Copy out each line below verbatim, skipping any picture.

* Listed entries *
* * * * * * *

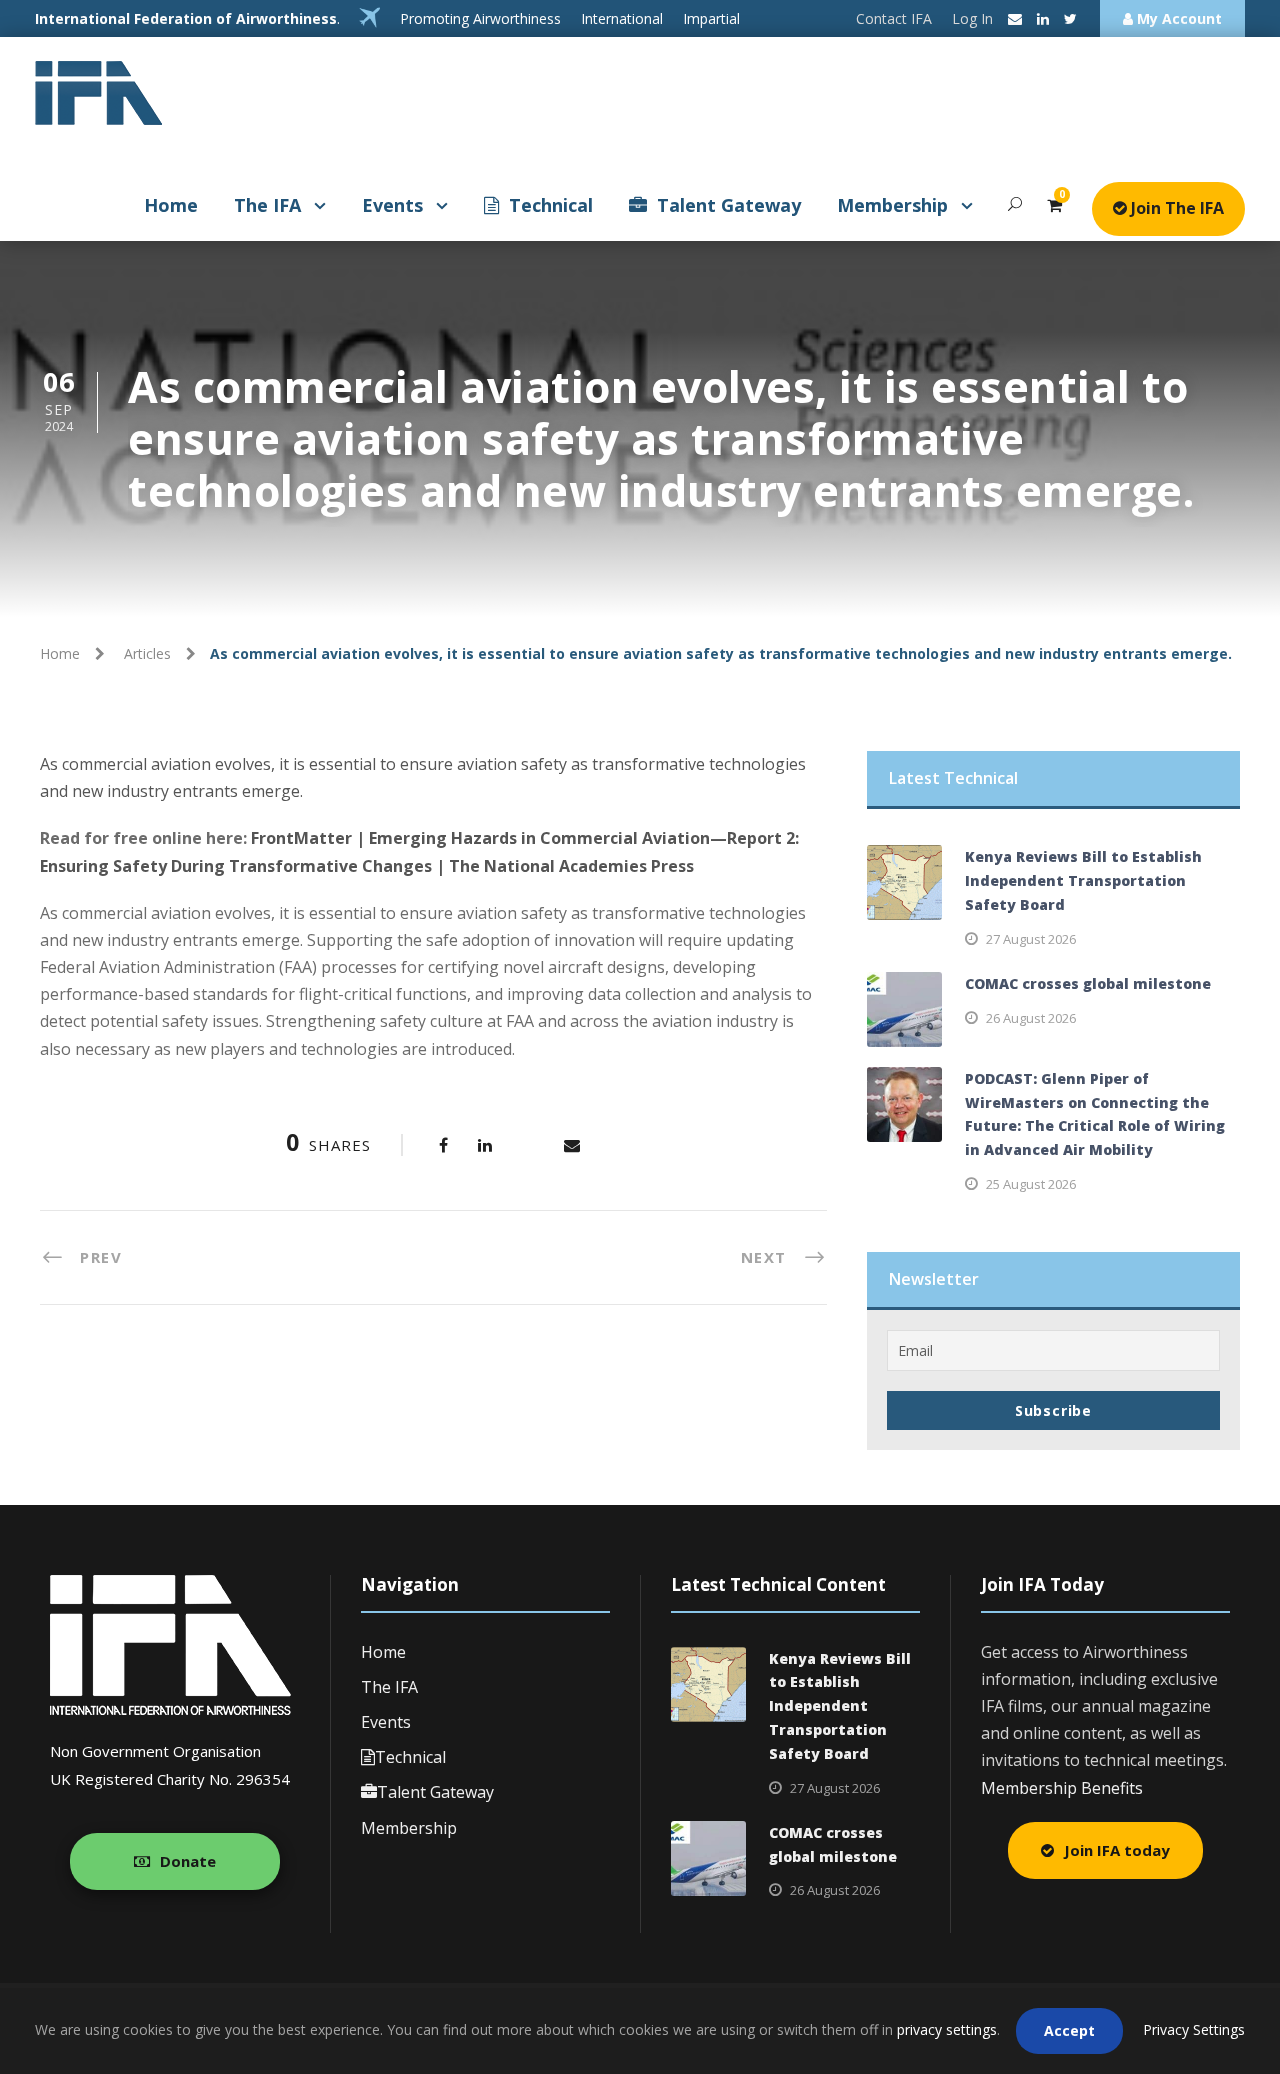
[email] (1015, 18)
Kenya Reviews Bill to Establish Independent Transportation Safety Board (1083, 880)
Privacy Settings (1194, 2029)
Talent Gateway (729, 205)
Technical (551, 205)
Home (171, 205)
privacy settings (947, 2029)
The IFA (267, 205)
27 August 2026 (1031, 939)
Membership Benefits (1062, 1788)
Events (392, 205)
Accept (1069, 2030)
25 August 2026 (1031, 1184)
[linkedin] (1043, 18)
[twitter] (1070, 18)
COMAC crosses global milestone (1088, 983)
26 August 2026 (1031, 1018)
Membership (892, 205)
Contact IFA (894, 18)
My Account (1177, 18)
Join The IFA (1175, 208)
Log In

* * * * * * *

* Your solution *
[email] (1015, 18)
Kenya Reviews Bill to Establish Independent Transportation Safety Board (1083, 880)
Privacy Settings (1194, 2029)
Talent Gateway (729, 205)
Technical (551, 205)
Home (171, 205)
privacy settings (947, 2029)
The IFA (267, 205)
27 August 2026 (1031, 939)
Membership Benefits (1062, 1788)
Events (392, 205)
Accept (1069, 2030)
25 August 2026 (1031, 1184)
[linkedin] (1043, 18)
[twitter] (1070, 18)
COMAC crosses global milestone (1088, 983)
26 August 2026 (1031, 1018)
Membership (892, 205)
Contact IFA (894, 18)
My Account (1177, 18)
Join The IFA (1175, 208)
Log In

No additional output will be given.